It was about a week to my mother’s passage in 2019. I had taken her to the hospital to review her test results. As we waited for our turn to see the consultant, my mum fixed her gaze on me for a long time without me paying attention. I was busy doing some office work on my tablet.
She got my attention when she suddenly started praying for me with deep emotions. That kind of blessing that comes from the depth of the heart of a parent indeed. She marveled at how I moved my office to the clinic for her sake. My mother probably forgot that she gave all she had, including her comfort, so I could live.
The consultant cardiologist told me my mother’s heart was already enlarged and her age was betraying her strength. This was a woman who survived a stroke eleven years earlier shortly after she turned 70. A second stroke would be a devastating experience, I thought aloud.
As we came out, my mum asked me what the doctor said. That was a very difficult question anyone would prefer not to be asked. I told her the doctor said she was going to be alright but she had to be faithful to her medical prescriptions.
At that moment my faith shook and I resorted to self denial. No, I was not about to lose this woman after all she’s been through. A week later my mum passed at the age of 82. May her kind soul continue to rest in peace.

● SOURCE MATERIAL:
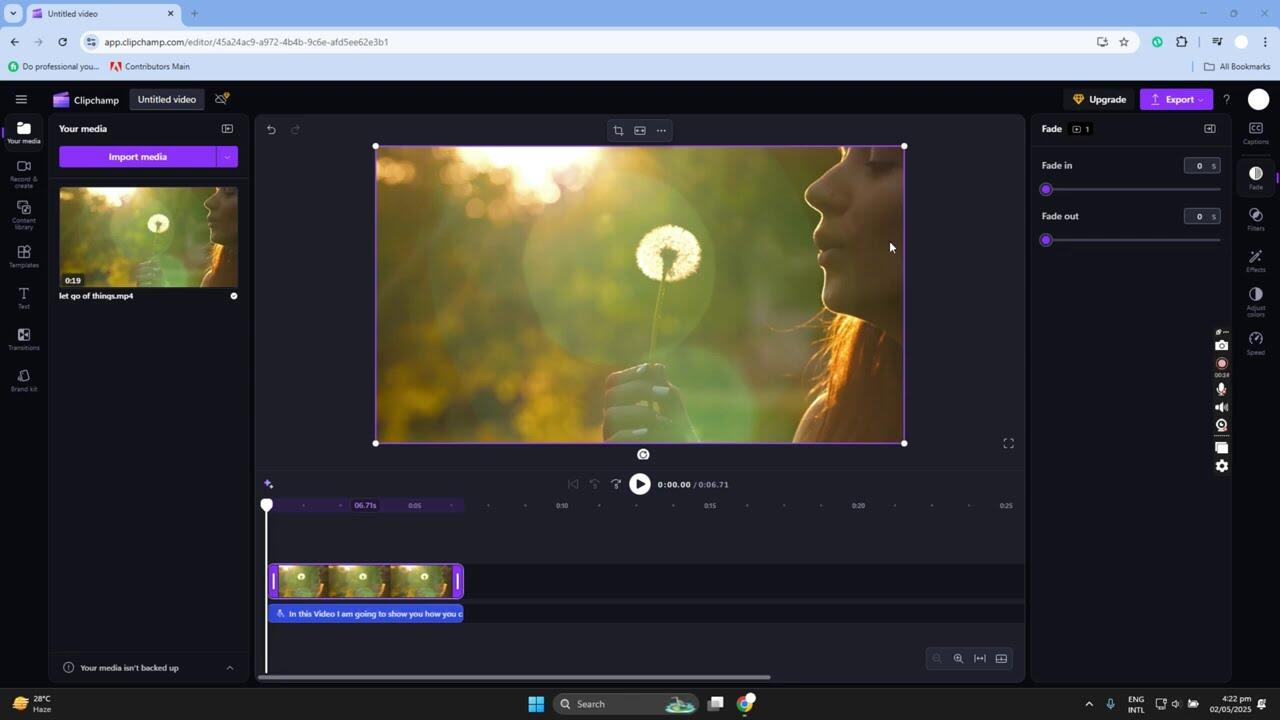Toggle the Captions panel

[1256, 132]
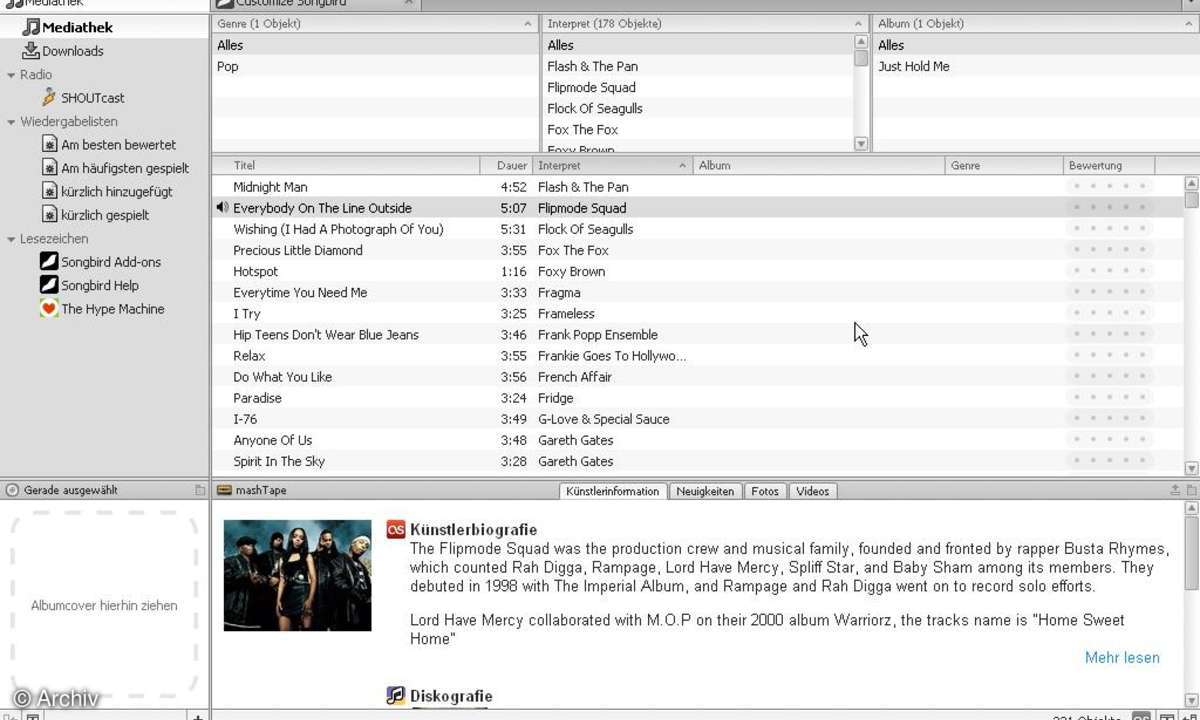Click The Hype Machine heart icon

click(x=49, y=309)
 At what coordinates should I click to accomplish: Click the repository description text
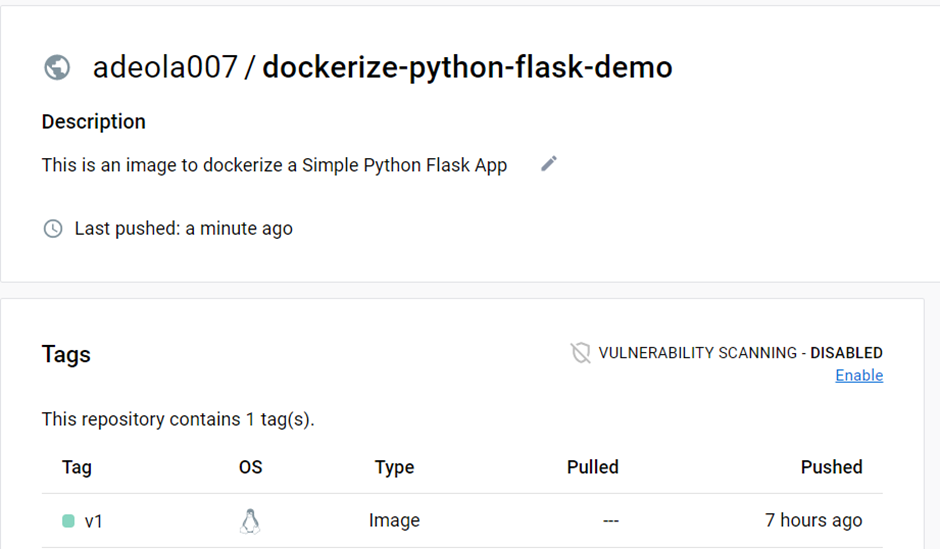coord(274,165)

--

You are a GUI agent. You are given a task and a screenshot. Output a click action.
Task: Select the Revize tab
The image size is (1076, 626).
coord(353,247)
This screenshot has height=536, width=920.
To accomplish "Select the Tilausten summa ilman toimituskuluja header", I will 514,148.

● EXERCISES TO COMPLETE:
[A] Using the account of the mother's last hospital visit, decide whether each statement agrees with it: (i) the mother had survived a stroke shortly after she turned 70; (ii) outside the consultant's office, the mother was told that her heart was enlarged; (iii) the mother died a week later at age 82. For each, answer yes or no and quote the deciding words.
[B] In the account of the mother's last hospital visit, write out the stretch from "She got my attention" through "I could live.", switching "blessing" to "benediction".

● ANSWERS IN ORDER:
[A]
(i) Yes: "This was a woman who survived a stroke eleven years earlier shortly after she turned 70."
(ii) No: "I told her the doctor said she was going to be alright but she had to be faithful to her medical prescriptions."
(iii) Yes: "A week later my mum passed at the age of 82."

[B]
She got my attention when she suddenly started praying for me with deep emotions. That kind of benediction that comes from the depth of the heart of a parent indeed. She marveled at how I moved my office to the clinic for her sake. My mother probably forgot that she gave all she had, including her comfort, so I could live.